Task goal:
The lines from the one containing "Task: Click the DW avatar circle" to the end of the entries, both included, are what you need to transcribe exactly, without pictures and without anything else.

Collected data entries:
[Start of section]

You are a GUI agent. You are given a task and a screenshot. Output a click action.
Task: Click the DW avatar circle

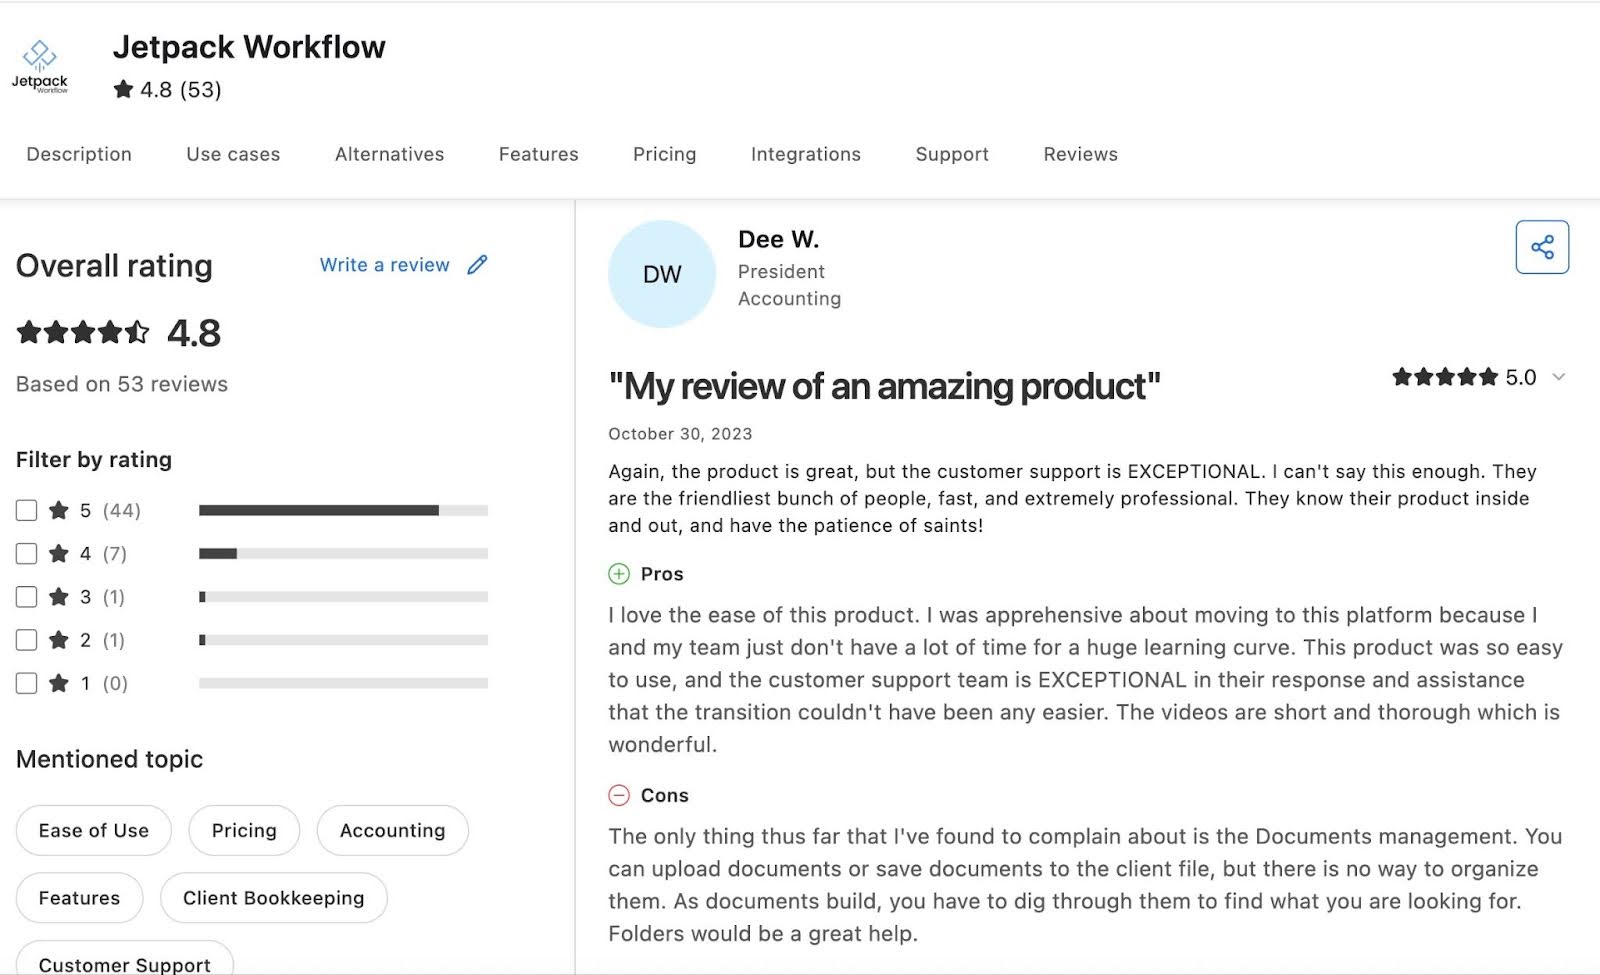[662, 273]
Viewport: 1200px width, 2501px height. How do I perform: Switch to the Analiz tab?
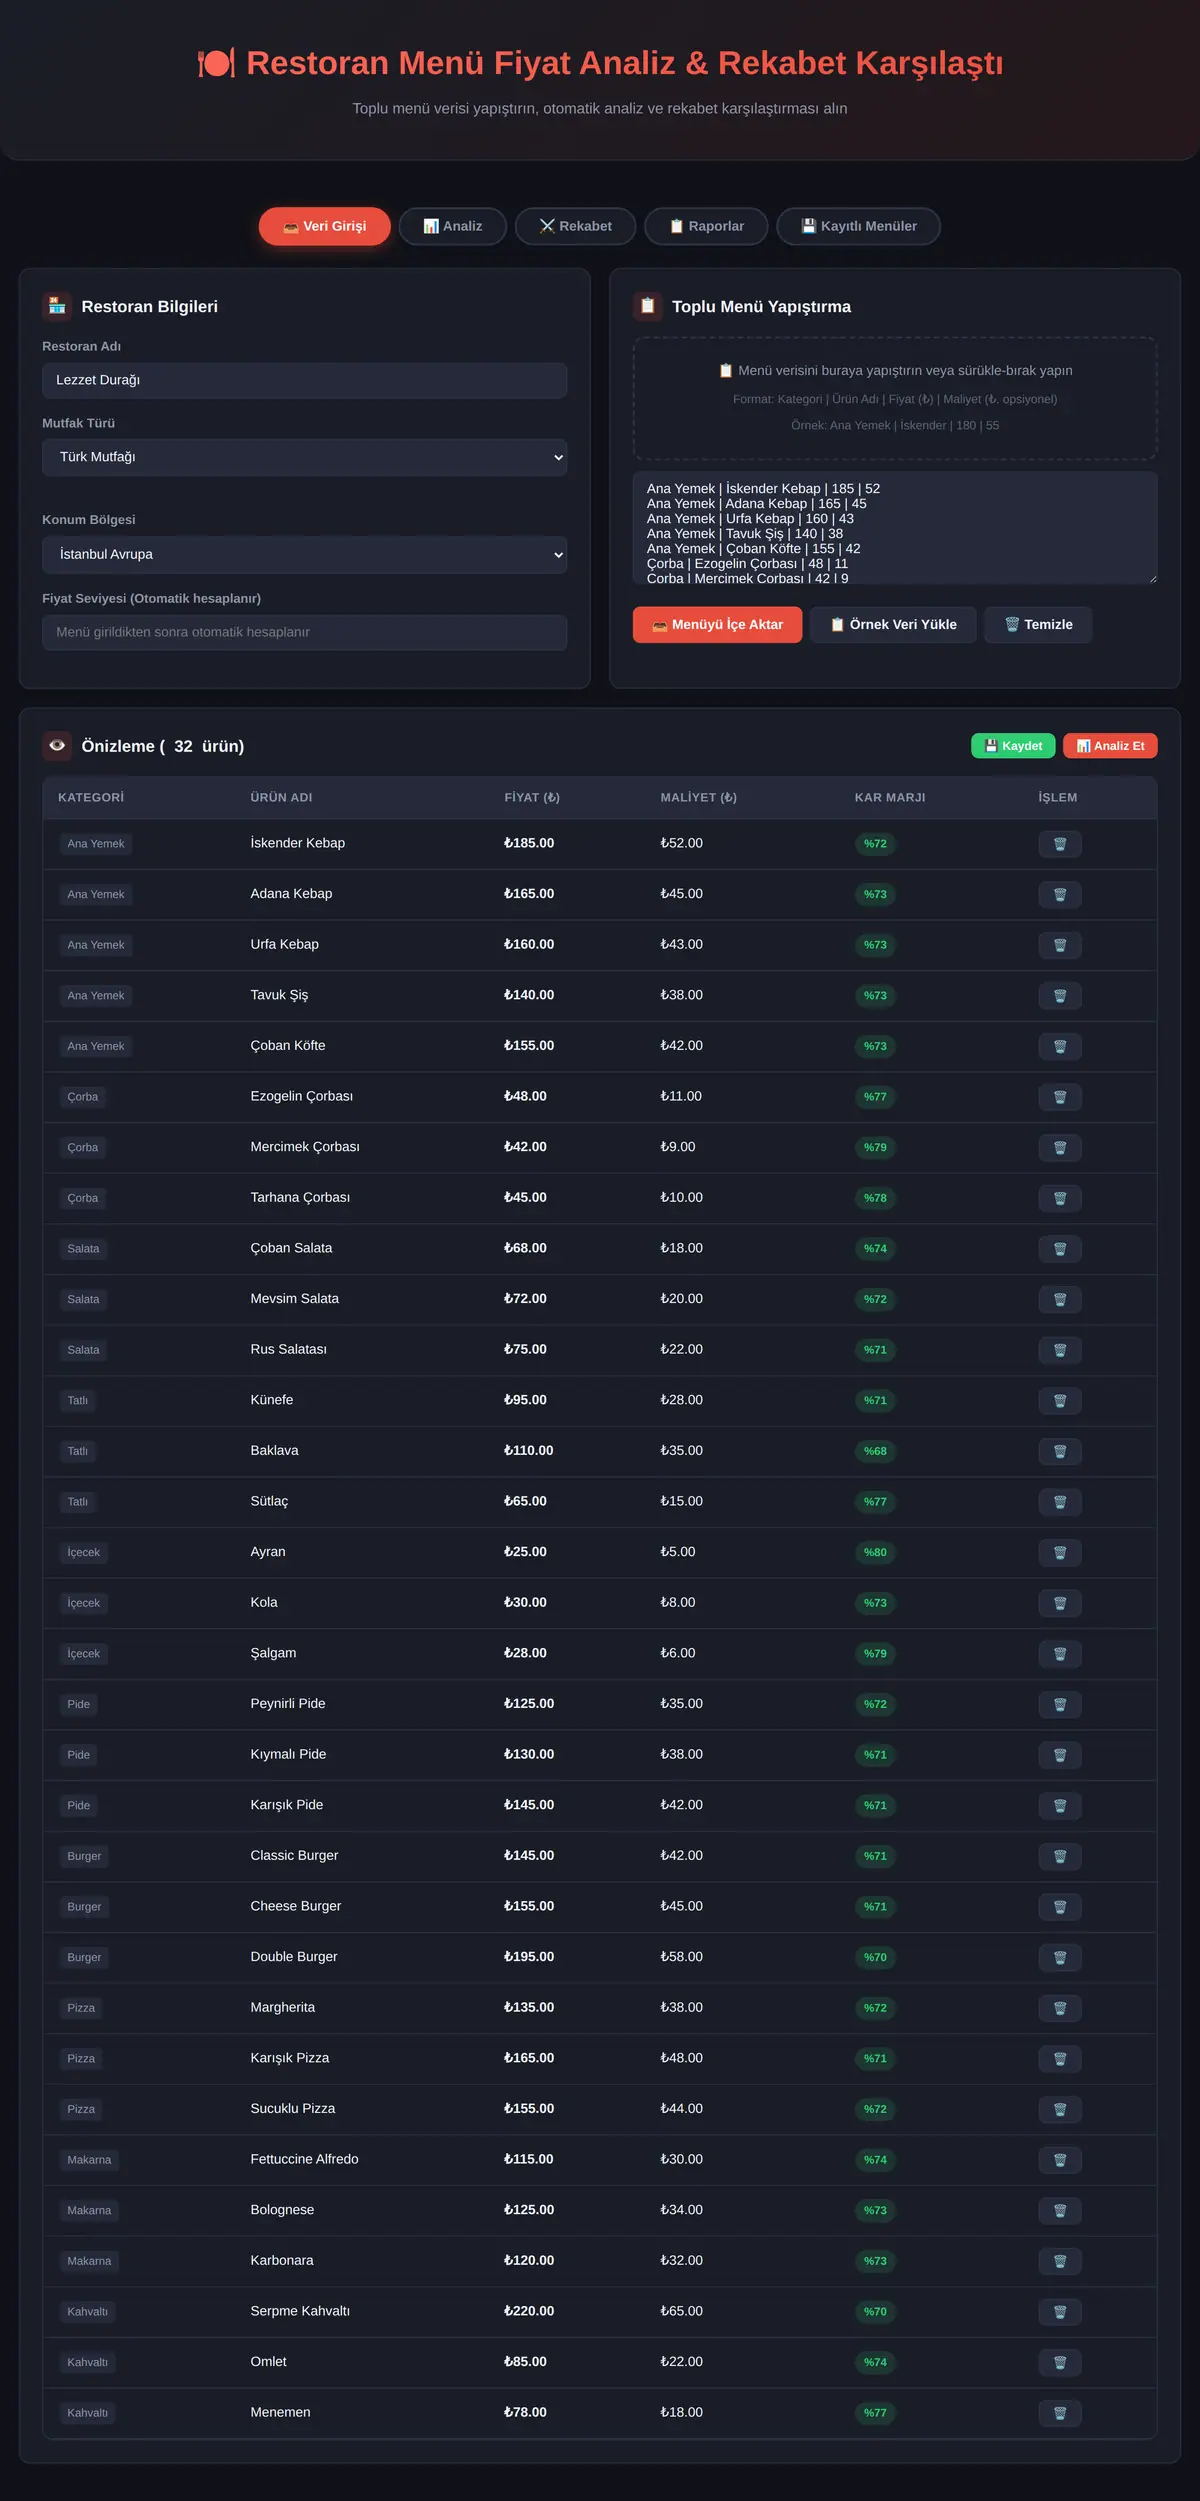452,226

[End of section]

Response:
Task: Click the DW avatar circle

[662, 273]
Viewport: 1200px width, 2501px height. How do I perform: Switch to the Analiz tab?
452,226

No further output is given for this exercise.